Sa remarque nous laisse perplexes… Pradella n’est qu’à 4 kilomètres de Trabadelo et il semble que ces deux villages s’ignorent complètement et que ceux de Trabadelo considèrent avec un certain mépris les villageois de Pradella…
Eugenia nous a accompagnées jusqu’à l’autoroute. Le passage sur l’autre rive de la vallée est assez délicat et nous devons franchir une zone de chantier importante où nos chaussures s’enfoncent dans la boue et où nous nous sentons perdues au milieu des énormes engins de chantier qui pourraient nous happer sans même nous voir. Heureusement pour nous un conducteur d’engin nous aperçoit, descend de son camion et vient lui-même nous montrer le passage… Une fois de l’autre côté nous ne sommes pas rassurées pour autant… Nous retrouvons la nationale que nous sommes obligées de longer durant 4 bons kilomètres avec la peur au ventre. Il pleut à verse… Nos ponchos, s’ils nous protègent de la pluie, ne nous permettent pas de voir grand-chose… Les voitures nous frôlent à chaque instant, et les camions ne font aucun effort pour nous éviter…

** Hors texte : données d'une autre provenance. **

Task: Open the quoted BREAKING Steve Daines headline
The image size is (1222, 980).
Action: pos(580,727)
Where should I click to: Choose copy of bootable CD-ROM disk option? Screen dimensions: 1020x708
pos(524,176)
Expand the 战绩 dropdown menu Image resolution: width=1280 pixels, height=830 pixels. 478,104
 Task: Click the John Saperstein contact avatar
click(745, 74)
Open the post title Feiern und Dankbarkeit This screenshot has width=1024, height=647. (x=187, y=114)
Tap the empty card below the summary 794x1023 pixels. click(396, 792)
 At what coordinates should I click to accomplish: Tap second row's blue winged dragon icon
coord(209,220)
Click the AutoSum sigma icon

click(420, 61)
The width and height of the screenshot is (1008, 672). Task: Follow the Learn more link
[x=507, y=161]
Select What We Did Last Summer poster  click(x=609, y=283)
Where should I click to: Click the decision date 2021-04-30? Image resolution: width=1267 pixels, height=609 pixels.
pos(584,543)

Enfin nous quittons la grande route et bifurquons vers Portella puis Ambasmestas… La nuit tombe mais nous arrivons enfin à Vega de Valcarce et n’avons aucun mal à trouver le refuge en plein centre du village. J’y retrouve 3 français de Grasse : Thérèse, Janine et Jeannot que j’ai déjà aperçus lors d’étapes précédentes… Nous ne serons encore une fois que 5 pèlerins dans le gîte…. C’est tellement plus reposant que les grands dortoirs bondés que je n’ai pu éviter parfois… Nous partons tous les 5 prendre le repas du pèlerin qu’offre pour une somme modique le seul restaurant du village. Ce sera un repas mémorable, une salade mixte incroyablement « composée » et un plat de morue et pommes de terre à la crème à nous faire éclater la panse… Dois-je encore signaler que nous sommes toujours dans le Bierzo ?
Le repas chaleureux récompense des peines ordinaires d’une journée de pèlerin(e)… mais les jambes sont lourdes ce soir et j’ai surtout très mal au bout des pieds, la descente de Pradella y est pour quelque chose… Heureusement demain ça monte… Pourvu que le soleil soit au rendez-vous, car ce fameux O' Cebreiro que tout le monde redoute nous devons l’escalader demain….
Ce soir je m’endors en Castille et demain soir je dormirai en Galice… si tout va bien.